There are so many benefits to owning a rental property, including passive income and reductions in taxes. However, all landlords should know about the effects of rental property depreciation on their rental income and tax responsibilities.
Though the idea of certain items on your rental property losing value may seem like a bad thing, the depreciation of assets on a rental property can actually work to the benefit of rental property owners. Let’s learn more about rental property depreciation and what it could mean for you as a landlord.
What Does Rental Property Depreciation Mean?
Depreciation is the gradual eroding of an item or property’s market value. Depending on the item, depreciation rates can vary greatly from a few years to several decades.
For example, a piece of electronic equipment used for work — like a laptop — will generally have a “lifespan” of about five years, during which the laptop’s market value steadily decreases over each subsequent year of use.
Though you may not earn back what you paid for the laptop if you try to sell it a few years after purchase, the depreciation rate of the item will offset the revenue that you make by using it for work. You’ll be able to see decreases in what you owe during tax season thanks to depreciation.
Tax Benefits of Rental Property Depreciation
Rental property depreciation works the same way, though one significant difference is that the lifespan of a rental property is 27.5 years, according to the Internal Revenue Service (IRS).
The rate of depreciation will allow you as a property owner to deduct about 3.6% of your real estate’s cost basis from your yearly income as reflected on your tax returns. That means a 3.6% decrease in the amount of income that you can be taxed on each year for 27.5 years, or as long as you own the property.
Whether your work as a property owner and landlord is a source of passive income for you or your main source of income, this decrease in taxable income can make a huge difference come tax season.
IRS Requirements for Depreciation
The IRS sets certain criteria that property owners have to meet in order for their rental property to depreciate according to the standard of 27.5 years. Some of these criteria include:
- Legal property ownership
- Income generation from the property, generally from renting to tenants
- Ability to determine the property’s useful lifespan (land itself cannot depreciate)

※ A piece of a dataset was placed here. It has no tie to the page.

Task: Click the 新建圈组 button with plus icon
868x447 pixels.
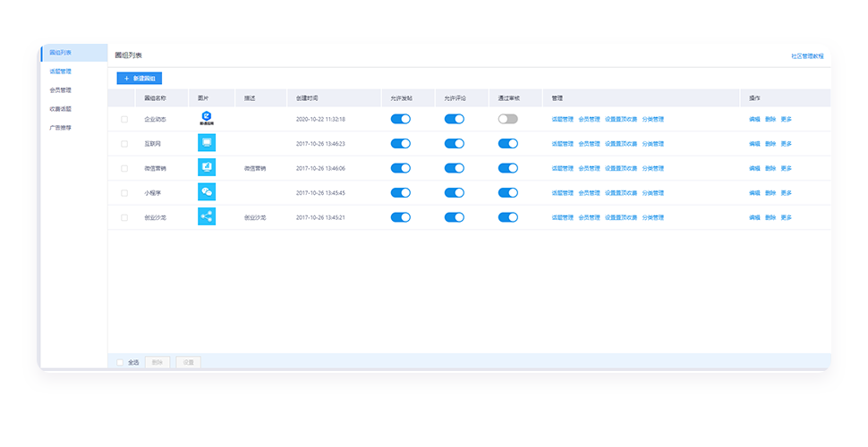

- A useful property life of over one year
If you meet all of these criteria as a property owner, you’re able to claim property depreciation on your taxes and therefore reap the benefits.
If you flip homes as a part of your income, you likely won’t be able to depreciate your property because most property flippers own the real estate for less than a year.
Calculating Rental Property Depreciation
Though the IRS has its standard of 27.5 years of depreciation for a property, you can calculate the precise details of your rental home’s depreciation using a few different factors.
Calculate Your Cost Basis
The cost basis of your property is how much you paid to purchase it as well as any other expenses you’re responsible for in relation to the property. Cost basis does not include the value of the lot that your home is built on, as land does not depreciate over time the way buildings and items do.
Calculate Rental Property Depreciation
Once you’ve determined your property’s cost basis, divide it by the IRS standard depreciation of 27.5 years.
For example, if you combined the listing price of your property (minus the land value) with your ownership expenses and found that your cost basis was $150,000, you would divide that by 27.5 to get an annual depreciation reduction in taxable income of about $5,455.
Which Rental Property Items Depreciate the Fastest?
Did you know that some items on rental properties depreciate faster than others?
Things like furniture, appliances, and carpeting tend to depreciate in value faster than the home they’re used in. Their depreciation period is generally considered to be five years. Office equipment has a general depreciation period of seven years, and fences and roads depreciate over 15 years.